Required action:
The answer must be an exact copy of the entries below, with no images in it.

[Stored records]
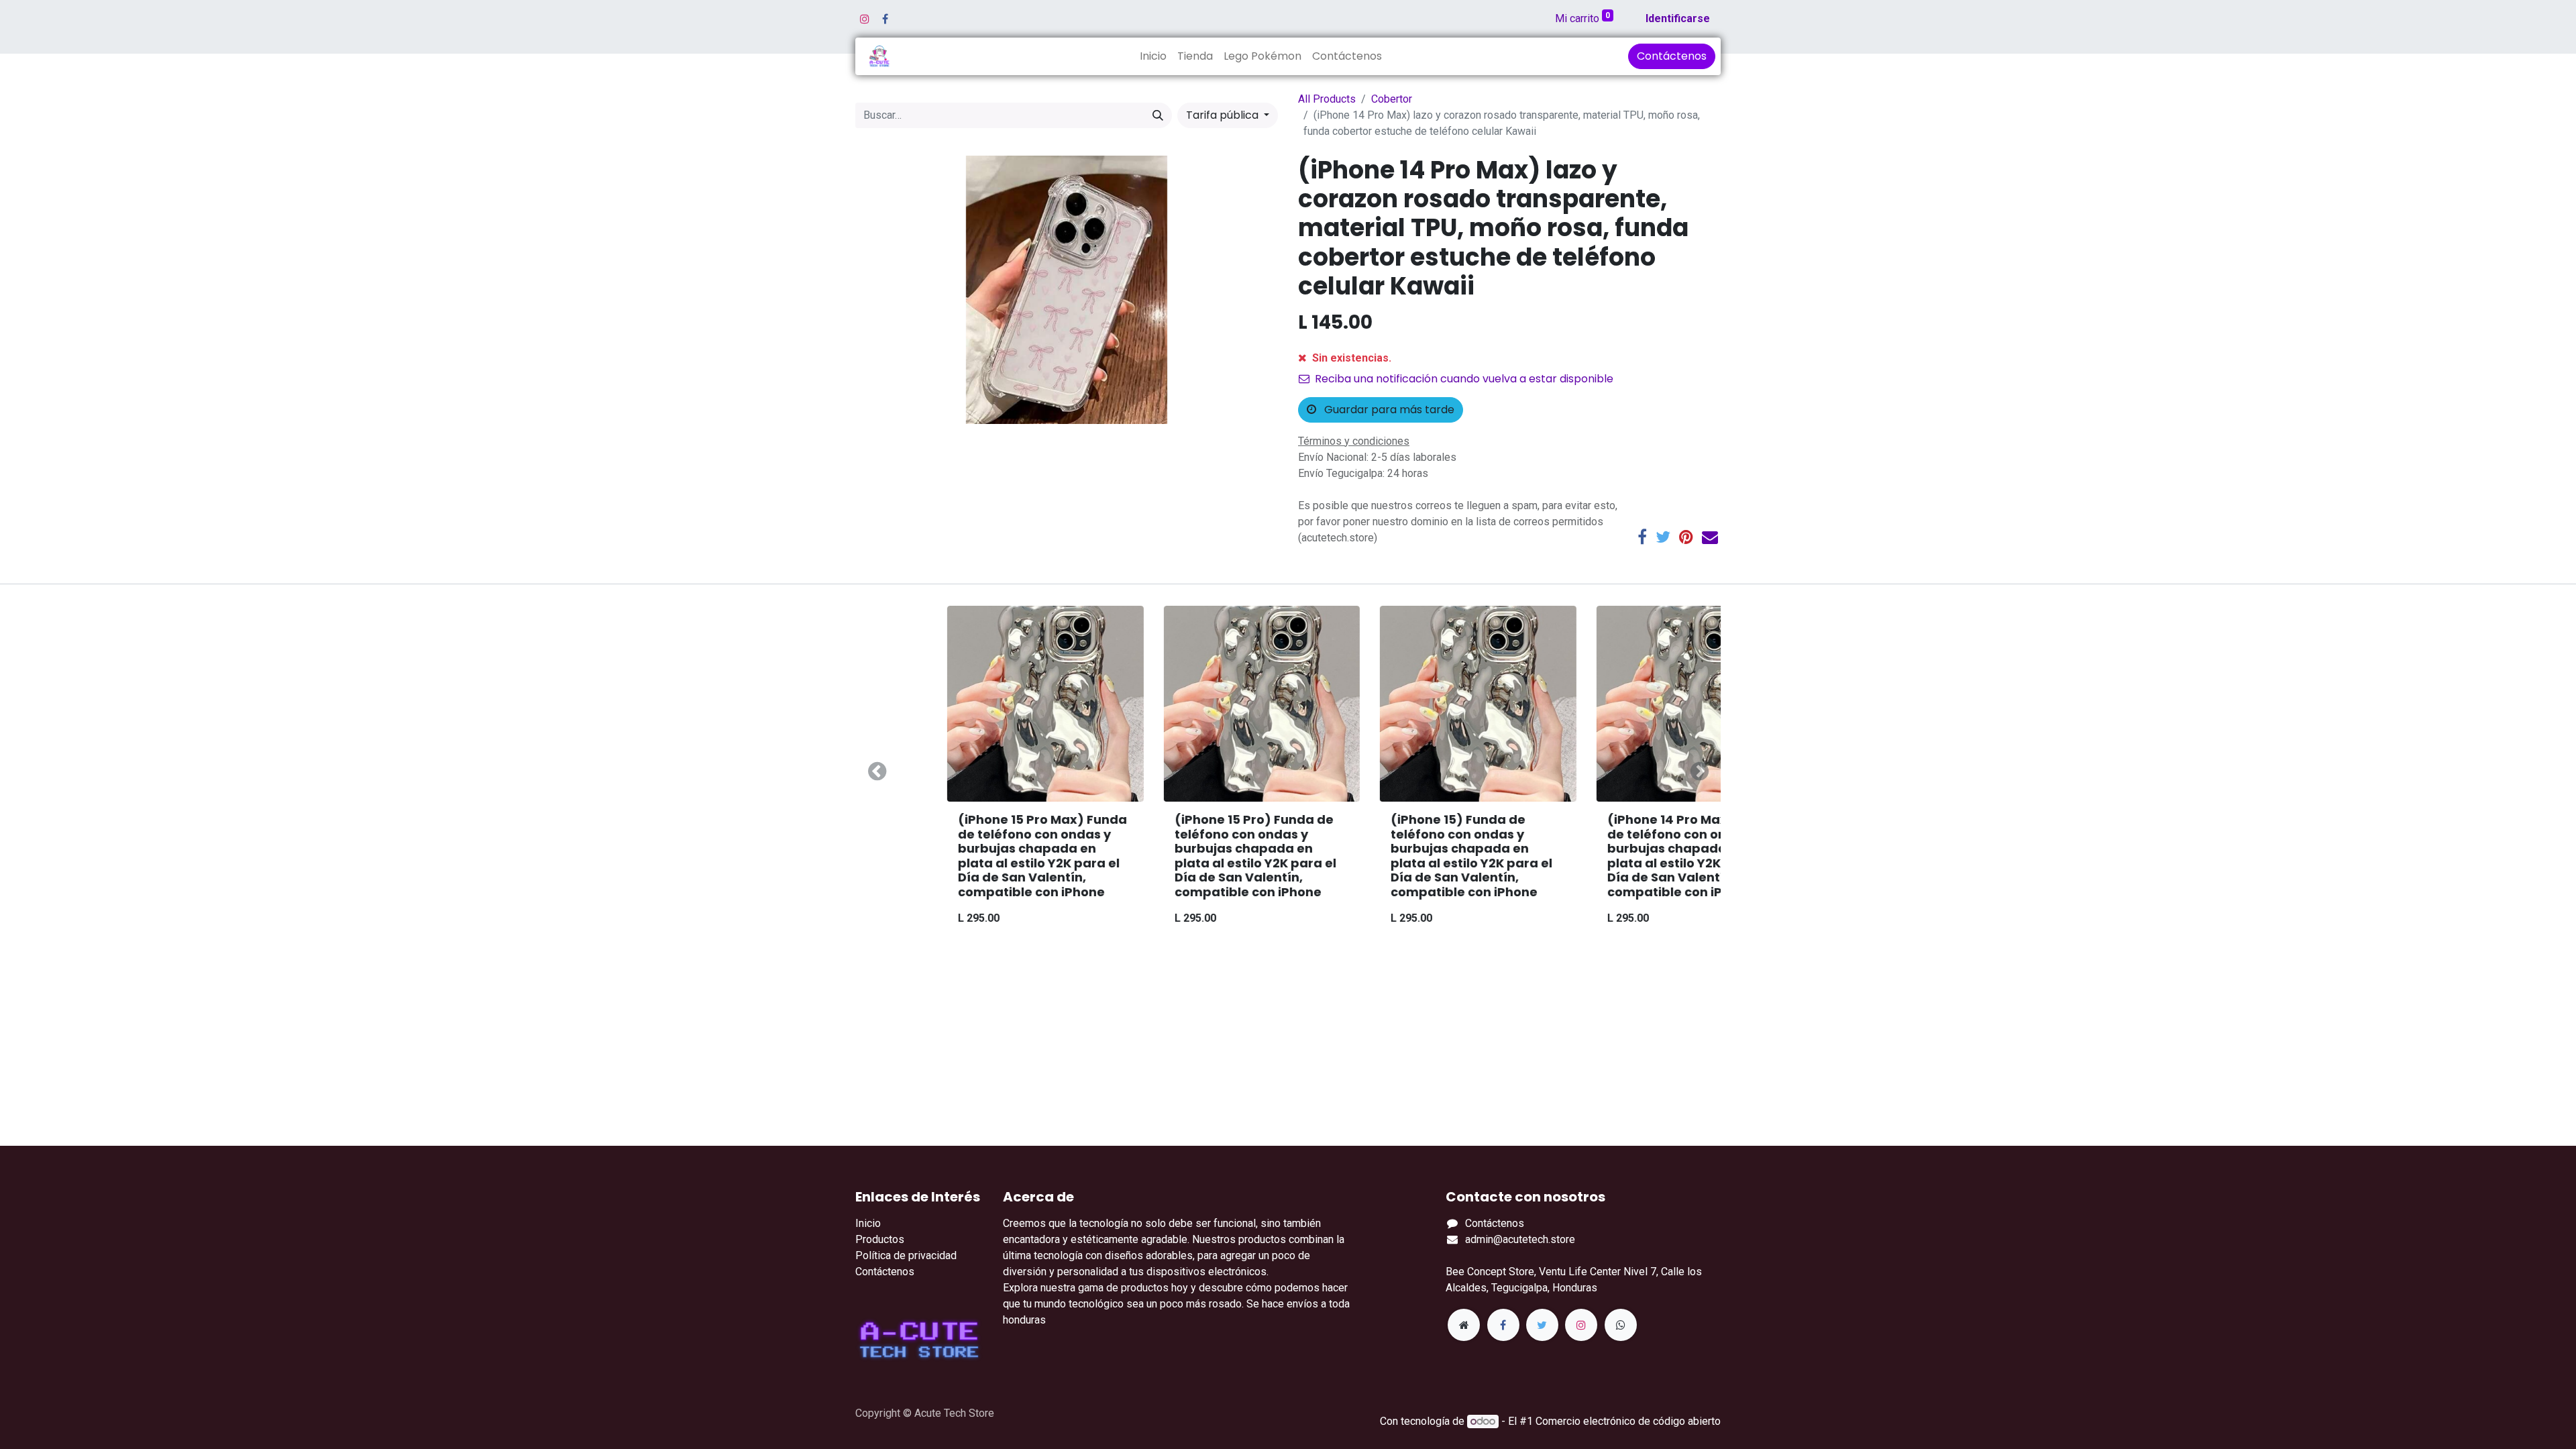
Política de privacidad (906, 1255)
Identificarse (1678, 18)
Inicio (868, 1223)
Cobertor (1391, 99)
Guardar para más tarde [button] (1388, 409)
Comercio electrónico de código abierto (1628, 1421)
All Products (1327, 99)
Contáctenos (1672, 56)
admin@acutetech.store (1520, 1239)
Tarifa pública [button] (1223, 115)
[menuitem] (1153, 56)
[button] (876, 771)
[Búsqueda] (1158, 115)
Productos (879, 1239)
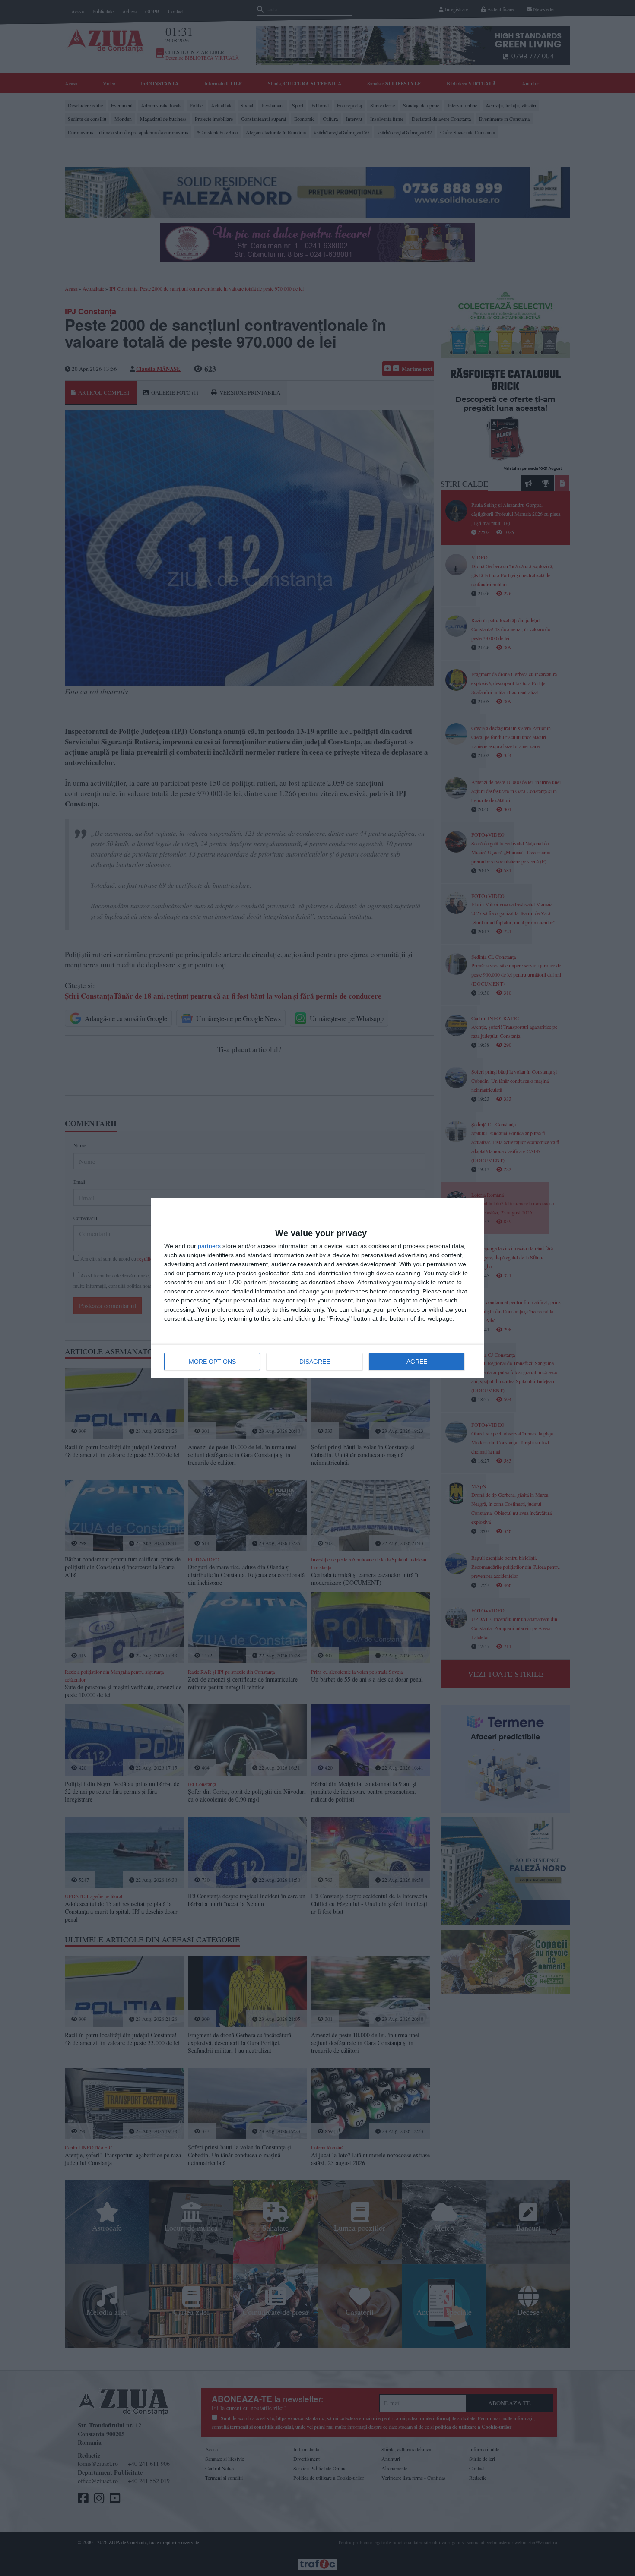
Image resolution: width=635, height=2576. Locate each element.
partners (209, 1246)
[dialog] (317, 1288)
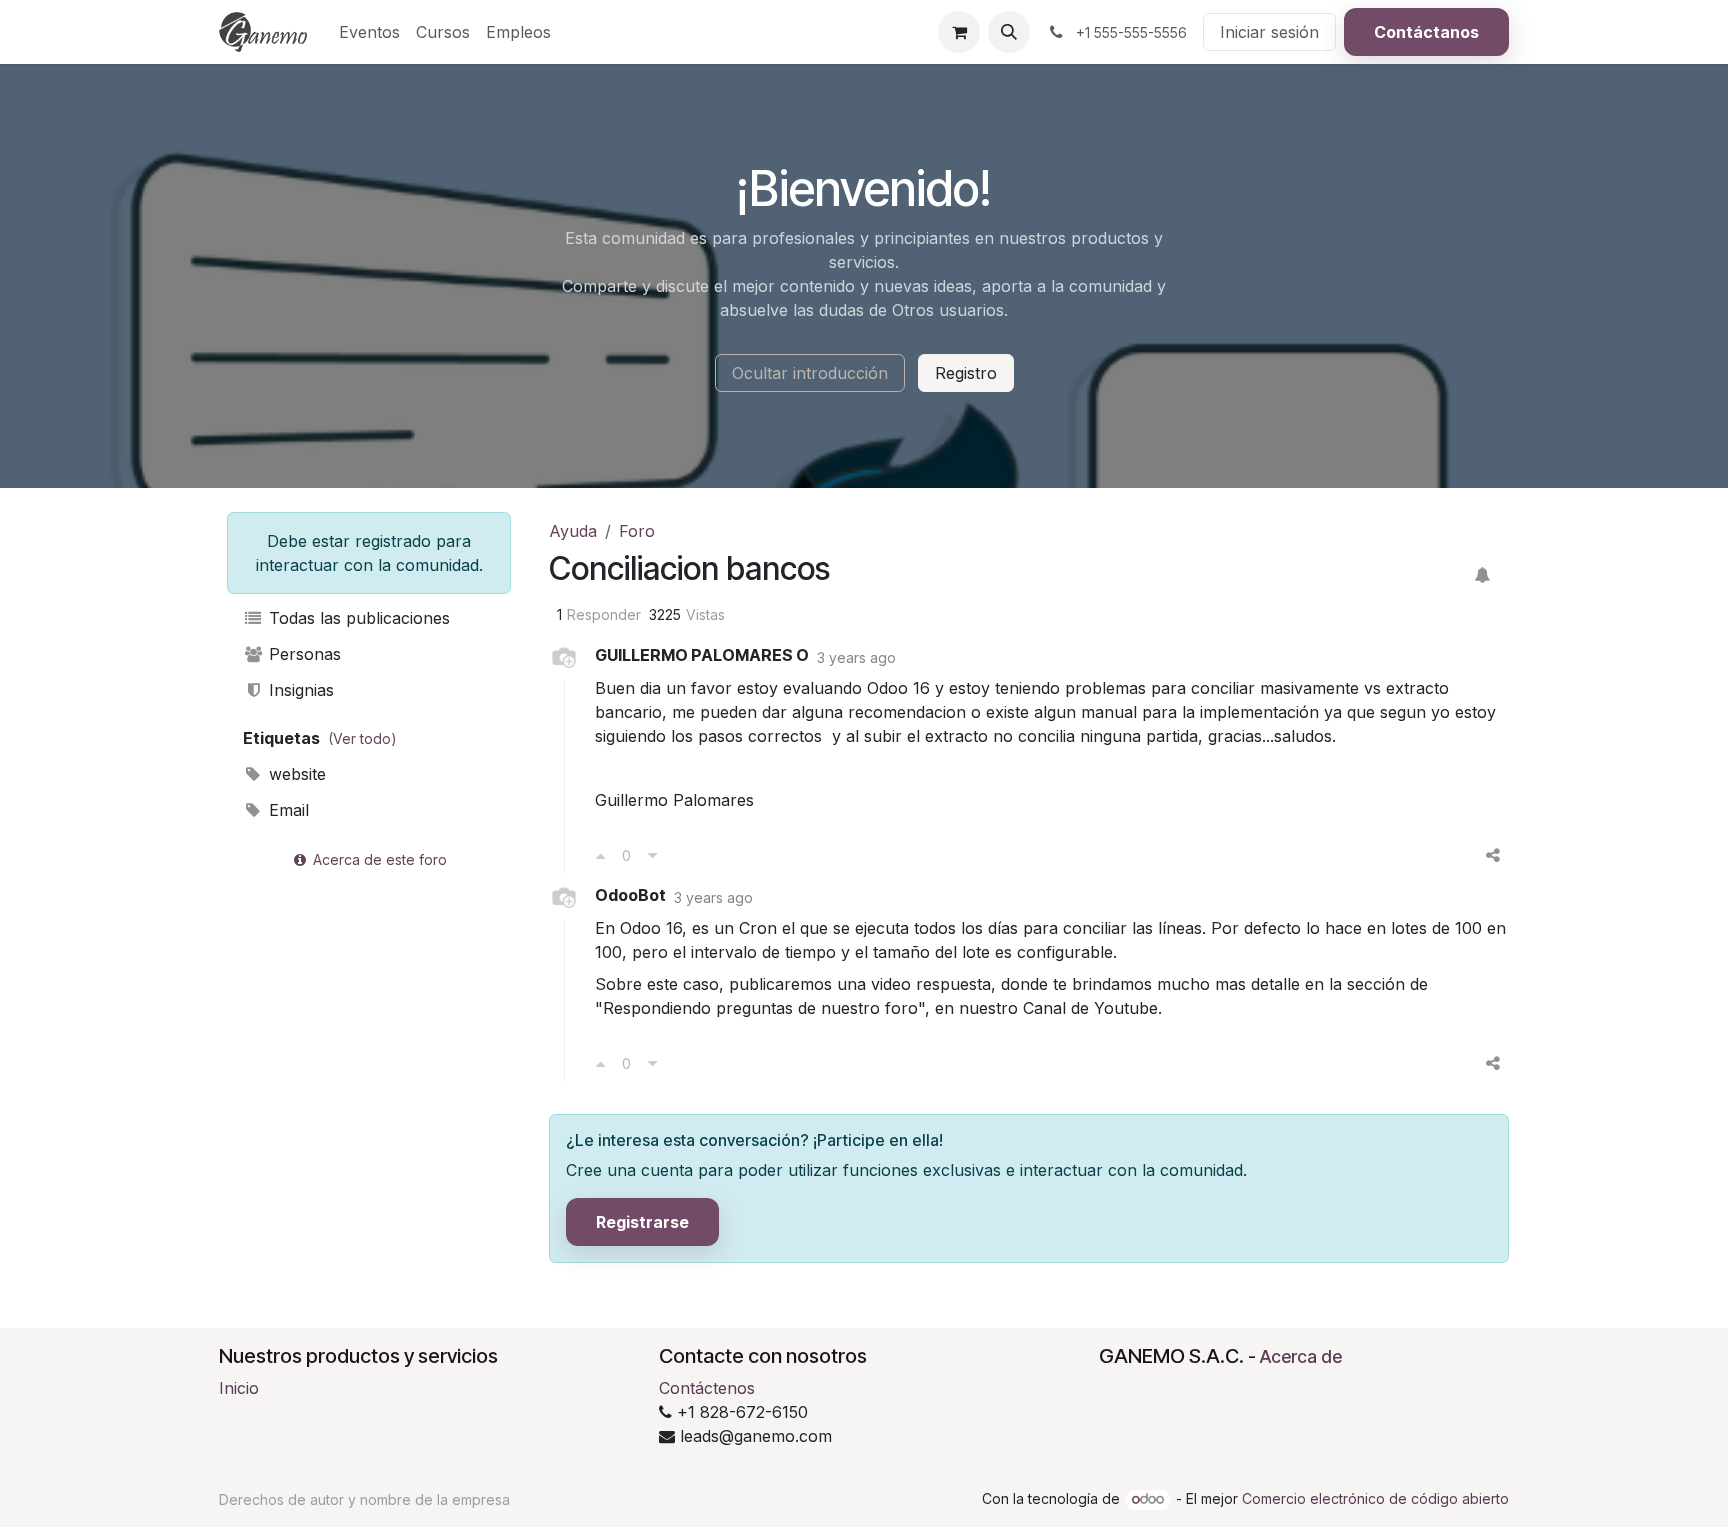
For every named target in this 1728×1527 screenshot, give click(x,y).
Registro (966, 373)
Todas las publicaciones (357, 618)
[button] (1009, 32)
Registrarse (642, 1222)
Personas (302, 654)
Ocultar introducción (810, 373)
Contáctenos (707, 1388)
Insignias (299, 690)
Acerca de (1301, 1356)
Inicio (239, 1388)
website (295, 774)
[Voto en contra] (652, 855)
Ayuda (573, 531)
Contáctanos (1426, 32)
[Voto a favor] (600, 855)
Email (286, 810)
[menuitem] (369, 32)
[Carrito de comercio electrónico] (959, 32)
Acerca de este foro (378, 859)
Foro (637, 531)
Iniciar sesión (1269, 32)
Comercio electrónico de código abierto (1375, 1498)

Exercise response:
Política de privacidad (906, 1255)
Identificarse (1678, 18)
Inicio (868, 1223)
Cobertor (1391, 99)
Guardar para más tarde [button] (1388, 409)
Comercio electrónico de código abierto (1628, 1421)
All Products (1327, 99)
Contáctenos (1672, 56)
admin@acutetech.store (1520, 1239)
Tarifa pública [button] (1223, 115)
[menuitem] (1153, 56)
[button] (876, 771)
[Búsqueda] (1158, 115)
Productos (879, 1239)
Image resolution: width=635, height=2576. Locate each element.
partners (209, 1246)
[dialog] (317, 1288)
For every named target in this 1728×1527 screenshot, give click(x,y).
Registro (966, 373)
Todas las publicaciones (357, 618)
[button] (1009, 32)
Registrarse (642, 1222)
Personas (302, 654)
Ocultar introducción (810, 373)
Contáctenos (707, 1388)
Insignias (299, 690)
Acerca de (1301, 1356)
Inicio (239, 1388)
website (295, 774)
[Voto en contra] (652, 855)
Ayuda (573, 531)
Contáctanos (1426, 32)
[Voto a favor] (600, 855)
Email (286, 810)
[menuitem] (369, 32)
[Carrito de comercio electrónico] (959, 32)
Acerca de este foro (378, 859)
Foro (637, 531)
Iniciar sesión (1269, 32)
Comercio electrónico de código abierto (1375, 1498)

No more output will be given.